PAGE EXTRACT:
'''

[Date Prev][Date Next][Thread Prev][Thread Next][Date Index][Thread Index]
Re: [Qemu-devel] [RFC 1/3] aio-posix: add aio_set_poll_handler()
From: |
Stefan Hajnoczi |
Subject: |
Re: [Qemu-devel] [RFC 1/3] aio-posix: add aio_set_poll_handler() |
Date: |
Thu, 10 Nov 2016 10:17:35 +0000 |
User-agent: |
Mutt/1.7.1 (2016-10-04) |
On Wed, Nov 09, 2016 at 06:30:11PM +0100, Paolo Bonzini wrote:
Thanks for the feedback. I hope that Karl will be able to find a
QEMU_AIO_POLL_MAX_NS setting that improves the benchmark. At that point
I'll send a new version of this series so we can iron out the details.
> > +static bool run_poll_handlers(AioContext *ctx)
> > +{
> > + int64_t start_time;
> > + unsigned int loop_count = 0;
> > + bool fired = false;
> > +
> > + /* Is there any polling to be done? */
>
> I think the question is not "is there any polling to be done" but rather
> "is there anything that requires looking at a file descriptor". If you
> have e.g. an NBD device on the AioContext you cannot poll. On the other
> hand if all you have is bottom halves (which you can poll with
> ctx->notified), AIO and virtio ioeventfds, you can poll.
This is a good point. Polling should only be done if all resources in
the AioContext benefit from polling - otherwise it adds latency to
resources that don't support polling.
Another thing: only poll if there is work to be done. Linux AIO must
only poll the ring when there are >0 requests outstanding. Currently it
always polls (doh!).
> In particular, testing for bottom halves is necessary to avoid incurring
> extra latency on flushes, which use the thread pool.
The current code uses a half-solution: it uses aio_compute_timeout() to
see if any existing BHs are ready to execute *before* beginning to poll.
Really we should poll BHs since they can be scheduled during the polling
loop.

'''

WRITTEN TASKS:
A – From the QEMU polling reply, reproduce word for word the passage starting at "Another thing: only" and ending at "always polls (doh!).".
B – Summarize the QEMU polling reply in two sentences.
C – List the things the QEMU polling reply's quoted text says can be polled when they are all an AioContext has.
The data that comes after this point has no connection to the text above.

DATA EXCERPT:
'''

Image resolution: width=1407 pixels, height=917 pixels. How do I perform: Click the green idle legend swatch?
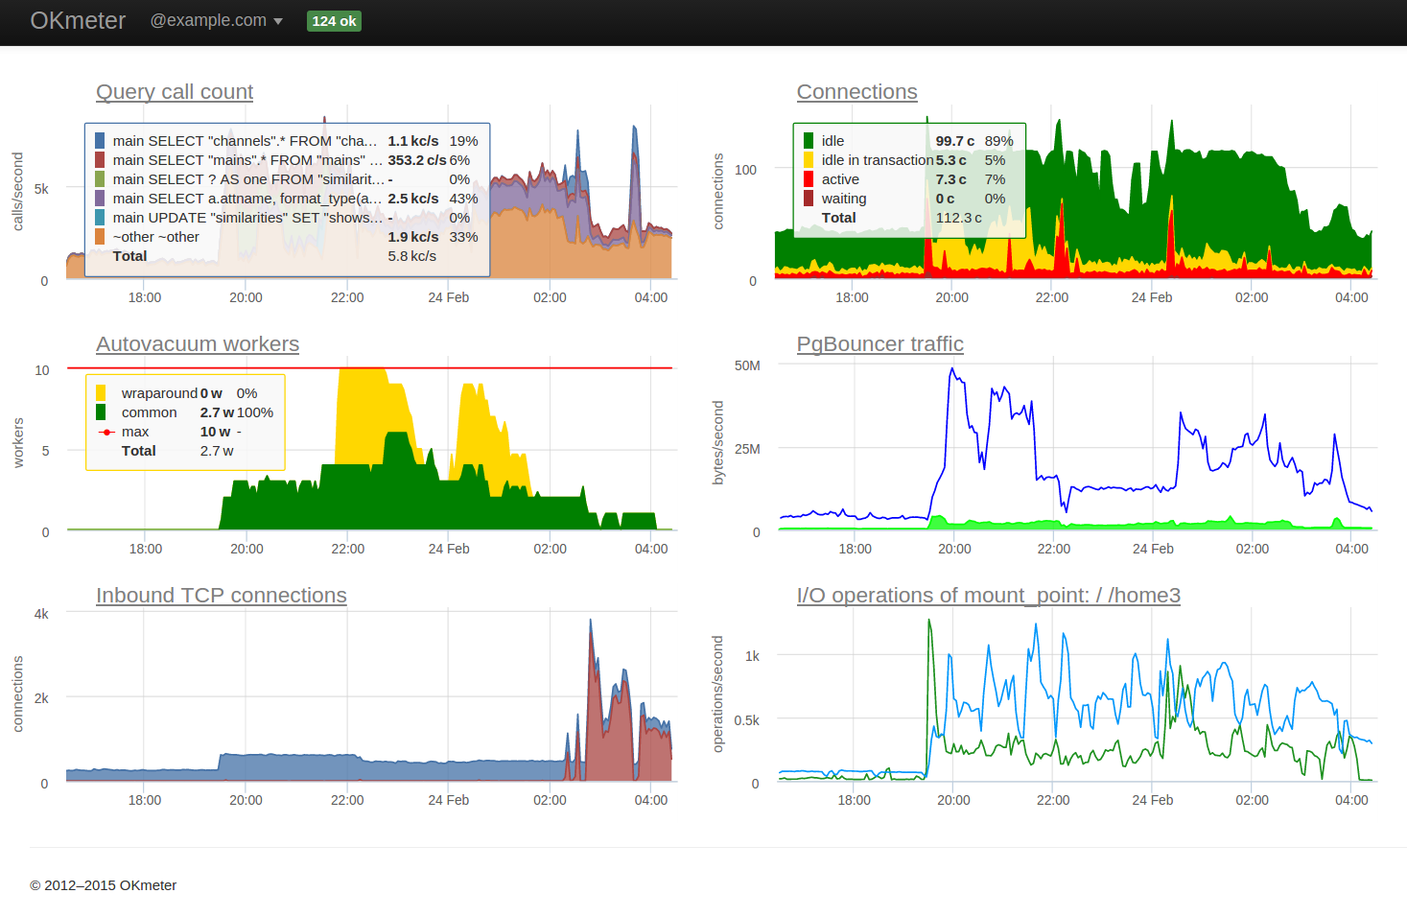[809, 141]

'''

RESULTS OF THE TASKS:
A –
Another thing: only poll if there is work to be done. Linux AIO must
only poll the ring when there are >0 requests outstanding. Currently it
always polls (doh!).

B – Stefan Hajnoczi hopes Karl will find a QEMU_AIO_POLL_MAX_NS setting that improves the benchmark, after which he will send a new version of the series. He agrees that polling should happen only when all resources in the AioContext benefit from it and there is work to be done, and says bottom halves should be polled because they can be scheduled during the polling loop.

C –
- Bottom halves
- AIO
- Virtio ioeventfds